Supplied data:

=== Begin Enclosure ===

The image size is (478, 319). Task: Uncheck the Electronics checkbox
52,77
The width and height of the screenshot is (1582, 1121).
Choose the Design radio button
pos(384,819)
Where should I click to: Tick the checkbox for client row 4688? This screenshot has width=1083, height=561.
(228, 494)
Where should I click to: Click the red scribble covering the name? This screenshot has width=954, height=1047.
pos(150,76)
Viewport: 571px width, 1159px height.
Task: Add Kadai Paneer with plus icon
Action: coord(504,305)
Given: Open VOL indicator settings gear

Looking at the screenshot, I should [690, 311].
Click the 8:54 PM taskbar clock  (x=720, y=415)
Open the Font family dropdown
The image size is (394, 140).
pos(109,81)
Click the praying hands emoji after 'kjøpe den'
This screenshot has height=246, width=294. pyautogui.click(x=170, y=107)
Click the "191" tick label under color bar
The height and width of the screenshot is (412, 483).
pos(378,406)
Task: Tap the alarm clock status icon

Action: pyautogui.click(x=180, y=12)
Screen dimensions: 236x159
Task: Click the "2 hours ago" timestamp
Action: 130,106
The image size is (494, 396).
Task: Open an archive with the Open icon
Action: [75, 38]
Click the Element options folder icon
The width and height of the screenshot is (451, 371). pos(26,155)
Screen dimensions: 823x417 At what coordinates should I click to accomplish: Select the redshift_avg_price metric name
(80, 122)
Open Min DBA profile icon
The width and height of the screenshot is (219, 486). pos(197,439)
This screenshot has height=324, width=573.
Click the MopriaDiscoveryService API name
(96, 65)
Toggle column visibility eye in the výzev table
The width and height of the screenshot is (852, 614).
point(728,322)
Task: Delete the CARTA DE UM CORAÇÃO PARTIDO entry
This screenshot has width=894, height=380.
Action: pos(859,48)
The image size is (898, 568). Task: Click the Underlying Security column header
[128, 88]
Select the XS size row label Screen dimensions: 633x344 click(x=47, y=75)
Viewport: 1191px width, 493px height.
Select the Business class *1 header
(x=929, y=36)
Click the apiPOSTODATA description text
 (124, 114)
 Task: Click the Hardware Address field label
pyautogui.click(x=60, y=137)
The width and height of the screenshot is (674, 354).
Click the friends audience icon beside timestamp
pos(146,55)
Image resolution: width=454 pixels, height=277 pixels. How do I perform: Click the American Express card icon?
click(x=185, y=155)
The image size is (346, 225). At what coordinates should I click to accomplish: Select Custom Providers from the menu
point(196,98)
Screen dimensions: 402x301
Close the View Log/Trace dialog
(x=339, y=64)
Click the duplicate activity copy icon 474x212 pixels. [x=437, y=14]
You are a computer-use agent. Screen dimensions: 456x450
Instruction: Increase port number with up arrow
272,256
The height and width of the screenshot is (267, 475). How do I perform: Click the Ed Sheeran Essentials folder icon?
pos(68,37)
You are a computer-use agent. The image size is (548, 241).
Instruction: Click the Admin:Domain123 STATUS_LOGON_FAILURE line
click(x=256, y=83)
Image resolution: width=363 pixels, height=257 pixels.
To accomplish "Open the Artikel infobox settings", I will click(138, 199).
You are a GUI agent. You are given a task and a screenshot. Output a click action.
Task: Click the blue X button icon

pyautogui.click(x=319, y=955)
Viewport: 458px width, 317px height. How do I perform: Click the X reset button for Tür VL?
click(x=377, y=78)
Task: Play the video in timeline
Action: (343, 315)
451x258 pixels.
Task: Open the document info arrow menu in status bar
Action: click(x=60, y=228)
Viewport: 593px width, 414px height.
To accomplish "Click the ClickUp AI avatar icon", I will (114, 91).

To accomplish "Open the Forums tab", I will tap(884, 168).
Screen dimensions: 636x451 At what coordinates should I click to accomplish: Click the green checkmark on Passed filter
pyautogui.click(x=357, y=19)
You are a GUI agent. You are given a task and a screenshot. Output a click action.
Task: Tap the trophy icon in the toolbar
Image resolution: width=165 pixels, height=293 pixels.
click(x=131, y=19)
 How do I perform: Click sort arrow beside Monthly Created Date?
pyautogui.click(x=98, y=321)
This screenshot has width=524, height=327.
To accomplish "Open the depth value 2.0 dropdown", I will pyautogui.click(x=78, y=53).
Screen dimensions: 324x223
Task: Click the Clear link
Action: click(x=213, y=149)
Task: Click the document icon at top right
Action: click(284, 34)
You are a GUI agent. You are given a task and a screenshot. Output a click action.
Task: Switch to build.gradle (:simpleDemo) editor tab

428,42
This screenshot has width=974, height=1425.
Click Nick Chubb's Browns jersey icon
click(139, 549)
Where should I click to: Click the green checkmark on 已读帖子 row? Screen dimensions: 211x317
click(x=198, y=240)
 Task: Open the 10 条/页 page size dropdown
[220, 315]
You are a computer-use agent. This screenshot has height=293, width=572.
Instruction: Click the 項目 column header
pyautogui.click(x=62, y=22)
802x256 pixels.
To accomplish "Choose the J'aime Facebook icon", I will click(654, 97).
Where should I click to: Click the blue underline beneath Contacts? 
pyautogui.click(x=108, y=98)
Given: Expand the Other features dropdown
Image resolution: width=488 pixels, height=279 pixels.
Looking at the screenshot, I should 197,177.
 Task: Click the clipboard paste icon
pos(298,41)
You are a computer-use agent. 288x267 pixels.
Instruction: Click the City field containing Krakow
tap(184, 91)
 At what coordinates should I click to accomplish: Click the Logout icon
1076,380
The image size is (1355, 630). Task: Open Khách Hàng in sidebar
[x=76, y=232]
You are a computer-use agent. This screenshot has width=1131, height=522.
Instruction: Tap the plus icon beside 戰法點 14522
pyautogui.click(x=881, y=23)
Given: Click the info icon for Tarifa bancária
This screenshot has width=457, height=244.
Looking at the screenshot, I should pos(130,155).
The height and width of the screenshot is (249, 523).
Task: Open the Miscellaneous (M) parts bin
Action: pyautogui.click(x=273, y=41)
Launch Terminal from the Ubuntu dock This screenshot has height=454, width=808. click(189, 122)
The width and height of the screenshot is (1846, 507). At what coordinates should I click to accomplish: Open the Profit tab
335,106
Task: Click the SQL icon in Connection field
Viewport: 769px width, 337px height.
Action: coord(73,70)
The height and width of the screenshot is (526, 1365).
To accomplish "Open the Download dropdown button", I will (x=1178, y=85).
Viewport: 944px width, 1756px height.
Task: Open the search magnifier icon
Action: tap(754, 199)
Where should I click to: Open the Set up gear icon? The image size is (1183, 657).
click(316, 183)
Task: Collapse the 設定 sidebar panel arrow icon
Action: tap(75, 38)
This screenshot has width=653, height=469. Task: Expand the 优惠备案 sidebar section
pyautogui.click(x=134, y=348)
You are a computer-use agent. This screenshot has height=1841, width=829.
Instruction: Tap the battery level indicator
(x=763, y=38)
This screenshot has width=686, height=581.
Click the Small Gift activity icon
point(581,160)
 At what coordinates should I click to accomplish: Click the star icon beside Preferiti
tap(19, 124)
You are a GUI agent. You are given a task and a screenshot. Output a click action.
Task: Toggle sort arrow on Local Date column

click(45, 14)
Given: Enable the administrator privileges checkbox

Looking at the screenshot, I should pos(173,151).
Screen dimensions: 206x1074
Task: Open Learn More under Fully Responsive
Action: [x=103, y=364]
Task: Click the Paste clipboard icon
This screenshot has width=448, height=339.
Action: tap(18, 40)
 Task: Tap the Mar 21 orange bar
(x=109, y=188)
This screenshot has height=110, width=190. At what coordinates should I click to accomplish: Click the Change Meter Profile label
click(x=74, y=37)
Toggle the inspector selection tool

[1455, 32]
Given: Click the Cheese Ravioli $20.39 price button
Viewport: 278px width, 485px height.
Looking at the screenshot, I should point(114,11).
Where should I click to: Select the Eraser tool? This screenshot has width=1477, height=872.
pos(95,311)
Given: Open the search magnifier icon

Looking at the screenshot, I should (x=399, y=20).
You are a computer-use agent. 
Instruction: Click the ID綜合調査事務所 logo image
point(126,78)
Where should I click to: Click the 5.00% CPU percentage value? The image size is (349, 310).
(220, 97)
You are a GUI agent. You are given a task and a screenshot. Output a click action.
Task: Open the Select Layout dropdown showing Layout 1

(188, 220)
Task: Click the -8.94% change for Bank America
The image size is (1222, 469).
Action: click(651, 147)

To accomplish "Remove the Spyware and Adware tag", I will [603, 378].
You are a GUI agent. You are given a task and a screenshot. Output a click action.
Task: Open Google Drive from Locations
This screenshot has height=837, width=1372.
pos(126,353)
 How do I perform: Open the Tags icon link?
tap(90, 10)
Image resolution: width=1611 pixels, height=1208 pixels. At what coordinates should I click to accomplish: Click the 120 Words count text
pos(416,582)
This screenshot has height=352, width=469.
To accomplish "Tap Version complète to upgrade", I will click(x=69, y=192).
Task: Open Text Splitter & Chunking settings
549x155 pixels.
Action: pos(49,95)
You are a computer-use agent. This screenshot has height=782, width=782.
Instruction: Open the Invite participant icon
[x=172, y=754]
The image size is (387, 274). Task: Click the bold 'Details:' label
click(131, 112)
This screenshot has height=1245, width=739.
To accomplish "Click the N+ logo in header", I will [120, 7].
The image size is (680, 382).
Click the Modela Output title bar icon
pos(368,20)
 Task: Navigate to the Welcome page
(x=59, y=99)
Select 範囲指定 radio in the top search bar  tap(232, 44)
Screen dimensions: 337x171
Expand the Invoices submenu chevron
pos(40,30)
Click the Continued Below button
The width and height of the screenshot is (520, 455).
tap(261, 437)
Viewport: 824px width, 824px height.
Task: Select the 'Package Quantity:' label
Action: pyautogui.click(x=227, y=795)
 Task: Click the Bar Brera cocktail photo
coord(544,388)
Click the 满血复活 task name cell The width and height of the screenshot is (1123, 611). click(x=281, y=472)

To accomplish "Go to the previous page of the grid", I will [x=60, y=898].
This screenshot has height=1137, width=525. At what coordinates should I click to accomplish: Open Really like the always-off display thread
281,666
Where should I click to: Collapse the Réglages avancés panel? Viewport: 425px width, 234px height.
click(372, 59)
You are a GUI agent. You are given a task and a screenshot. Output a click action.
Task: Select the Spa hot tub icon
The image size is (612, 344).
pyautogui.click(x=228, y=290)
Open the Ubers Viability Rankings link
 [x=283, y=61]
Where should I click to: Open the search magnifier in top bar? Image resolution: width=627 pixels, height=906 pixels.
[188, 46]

=== End Enclosure ===

What you need to do: Search the records for the word "computer". Copy every line that has it.

Written answer:
You are a computer-use agent. Screen dimensions: 456x450
You are a computer-use agent. The image size is (548, 241).
You are a computer-use agent. This screenshot has height=293, width=572.
You are a computer-use agent. 288x267 pixels.
You are a computer-use agent. This screenshot has width=1131, height=522.
You are a computer-use agent. This screenshot has height=1841, width=829.
You are a computer-use agent. 
You are a computer-use agent. This screenshot has height=782, width=782.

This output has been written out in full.